| Text block |
How to Do Things with Words
- Title page
- Author: J. L. Austin
- Language: English
- Series: William James Lectures
- Subject: Philosophy of language, pragmatics, ordinary language philosophy
- Genre: Non-fiction
- Publisher: Clarendon Press (UK); Harvard University Press (US)
- Publication date: 1962
- Publication place: United Kingdom
- Media type: Print (hardback and paperback)
- Pages: 166 (1st ed.), 168 (2nd ed.)
- ISBN: 978-0-19-824553-7
- OCLC: 898913803

= How to Do Things with Words =

1955 lecture series on speech acts by J. L. Austin

How to Do Things with Words is a posthumously published book of lectures by the English philosopher J. L. Austin. First issued in 1962 by Clarendon Press and Harvard University Press, it is based on the William James Lectures that Austin delivered at Harvard University in 1955. The work is widely regarded as the founding text of speech act theory and a classic of ordinary language philosophy and linguistic pragmatics.

In the lectures Austin introduces and develops the notion of a performative utterance, analyses the conditions under which such utterances are happy or unhappy, and ultimately replaces the simple contrast between constative and performative sentences with a more general theory of locutionary, illocutionary and perlocutionary acts. The book has had a lasting impact on philosophy, linguistics, literary theory, legal theory and other disciplines concerned with language and communication.

| Material provided |
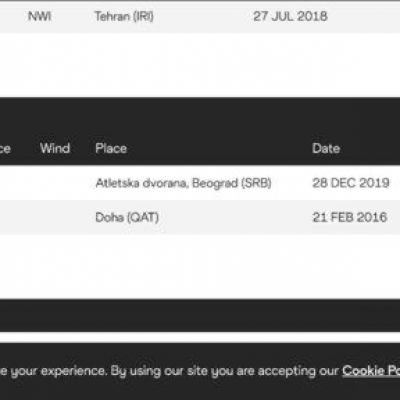The image size is (400, 400).
Task: Select the 27 JUL 2018 date cell
Action: click(290, 16)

| What to do |
From the entry above on the book How to Do Things with Words, reproduce word for word the passage that opens with the words containing "- ISBN: 978-0-19-824553-7" and closes with "and linguistic pragmatics.".

| Solution to this task |
- ISBN: 978-0-19-824553-7
- OCLC: 898913803

= How to Do Things with Words =

1955 lecture series on speech acts by J. L. Austin

How to Do Things with Words is a posthumously published book of lectures by the English philosopher J. L. Austin. First issued in 1962 by Clarendon Press and Harvard University Press, it is based on the William James Lectures that Austin delivered at Harvard University in 1955. The work is widely regarded as the founding text of speech act theory and a classic of ordinary language philosophy and linguistic pragmatics.